GIVEN TEXT —
⟨

Fill ‘Er Up

Photo by Jack GouldAlready adept at recycling sewage into water for toilets and irrigation, the Irvine Ranch Water District (IRWD) has a radical new plan for its 150,000 customers: convert a 3-mile-long plume of ground water contaminated with a toxic degreasing agent into drinking water, a source told the Weekly.

“Basically, they said they could turn this plume into perfectly safe drinking water,” said a participant in an April 7 focus group commissioned by the IRWD. “The session took about an hour and a half. Easily, the first hour was just making sure we trusted them. They kept asking what they could do to prove this would work. The vast majority of the group didn't buy it.”

The water in question emanates from the southwest part of the El Toro Marine Corps Air Station, where mechanics once washed and maintained Marine aircraft. The plume, which stretches through an aquifer beneath the Woodbridge neighborhood in Irvine, contains trichloroethylene (TCE)-a toxic chemical commonly used for degreasing and stripping paint.

⟩

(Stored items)
⟨

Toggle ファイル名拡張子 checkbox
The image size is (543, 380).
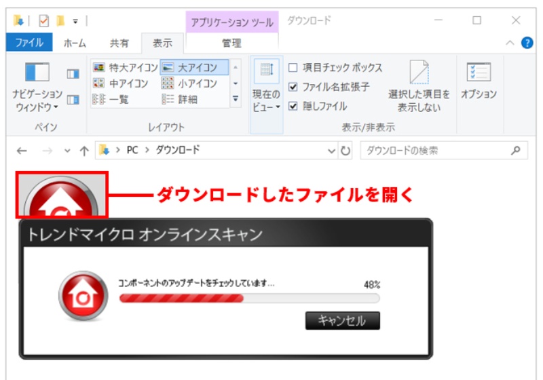[x=293, y=87]
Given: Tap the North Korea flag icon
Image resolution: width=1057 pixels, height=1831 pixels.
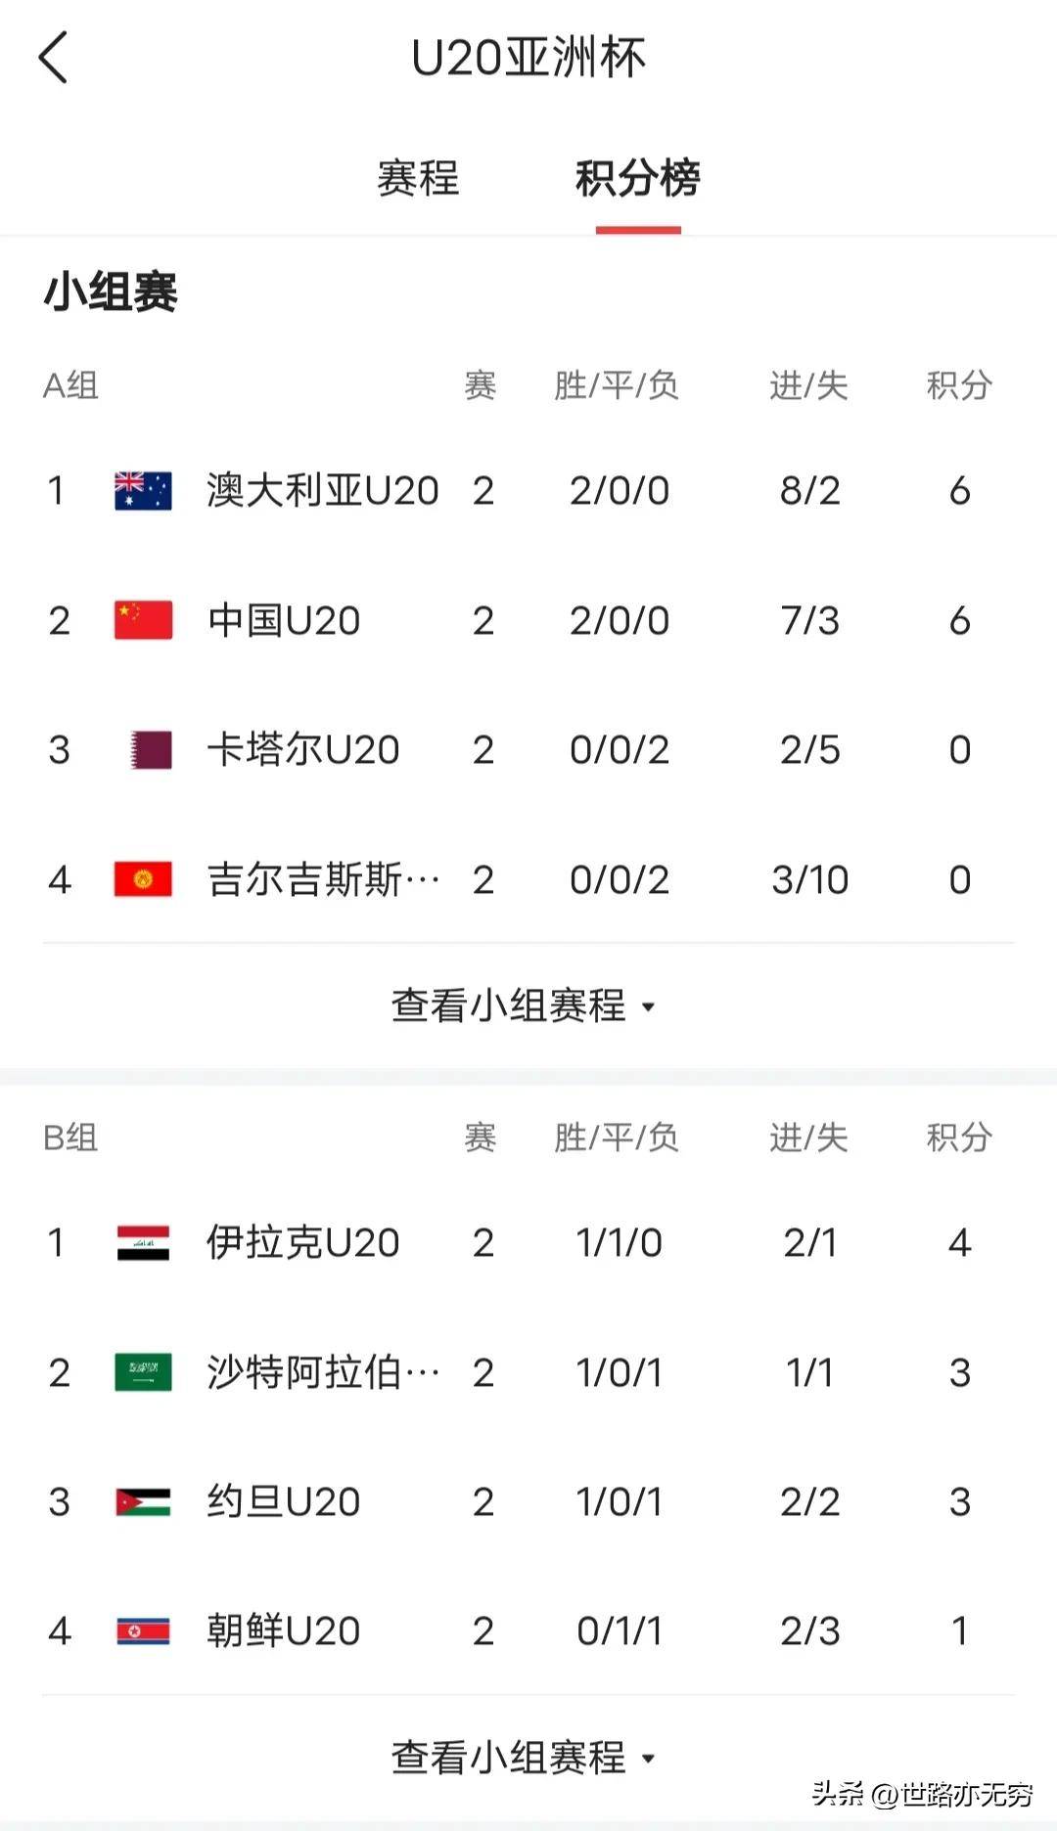Looking at the screenshot, I should tap(143, 1630).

⟩

ACTIVITY LIST —
1/ In the text about the Irvine Ranch Water District's plan, how long is the plume of contaminated ground water?
2/ Extend the text about the El Toro groundwater plume, picking up after its last sentence.

ANSWERS TO THE EXERCISES —
1/ It is 3 miles long.

2/
Currently No. 15 on the federal Agency for Toxic Substance and Disease Registry's “Top 20 Hazardous Substances” priority list, TCE is a colorless or blue liquid with a sweet chloroform odor. It's known to cause kidney and liver damage, nausea, convulsions, impaired heart function, coma, and-when taken in large doses-death. Its cancer-causing potential remains unknown. The Environmental Protection Agency's (EPA) maximum contaminant level in drinking water for TCE is 5 parts per billion (ppb).

“They showed the 15 of us overheads showing the plume, which looked like a sock, with TCE concentrations starting at 140 ppb and going to 5 ppb,” said the participant, who requested anonymity. “They said they'd tap into the 5 ppb area and filter it using reverse osmosis to 0.5 ppb.”

IRWD serves Irvine, Foothill Ranch, Newport Coast, and parts of Costa Mesa, Newport Beach, Orange, Portola Hills, Santa Ana and Tustin. IRWD community-relations director Joyce Wegner-Gwidt wouldn't comment on the district's plans for the contaminated water, except to say the final report would come out in the next few weeks.

The participant, who was paid $75 for taking part in the focus group, said the group's members knew all about their drinking water sources and IRWD's services-a prerequisite for inclusion in the focus group. The participant also said it was clear the group was being videotaped and that IRWD had commissioned many focus groups on this subject.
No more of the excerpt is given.